▸ **Task details**
Exactly the lines from the one containing "Given: Go to previous step with Back button" through the end of the listing must make up the answer, with no pictures included.

▸ **Input material**
Segment Open

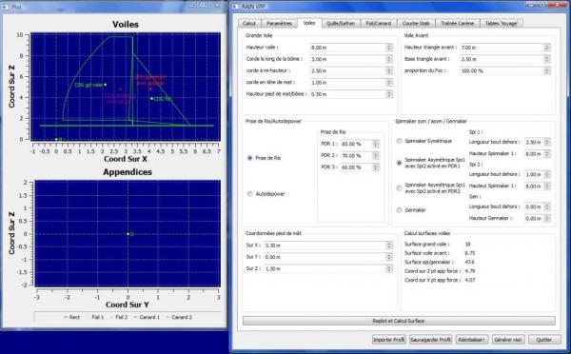Click the Hauteur triangle avant stepper arrows

[x=546, y=48]
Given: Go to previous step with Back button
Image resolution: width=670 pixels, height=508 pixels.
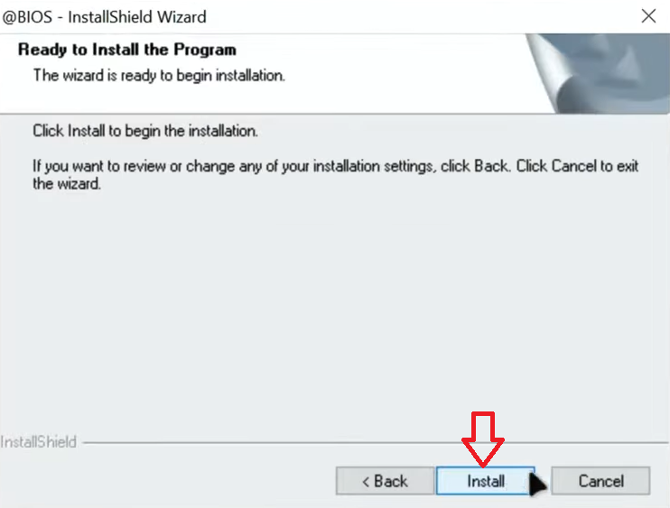Looking at the screenshot, I should (x=385, y=481).
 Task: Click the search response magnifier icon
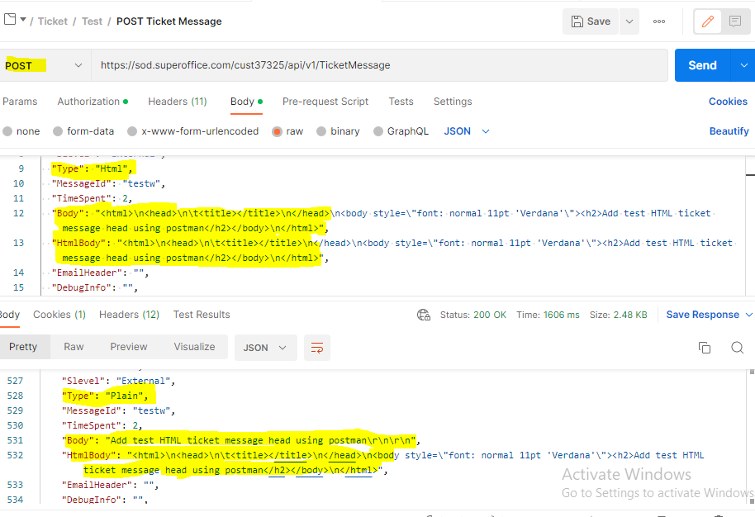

Segment Closed

▸ **Result**
Given: Go to previous step with Back button
Image resolution: width=670 pixels, height=508 pixels.
Looking at the screenshot, I should (x=385, y=481).
 Task: Click the search response magnifier icon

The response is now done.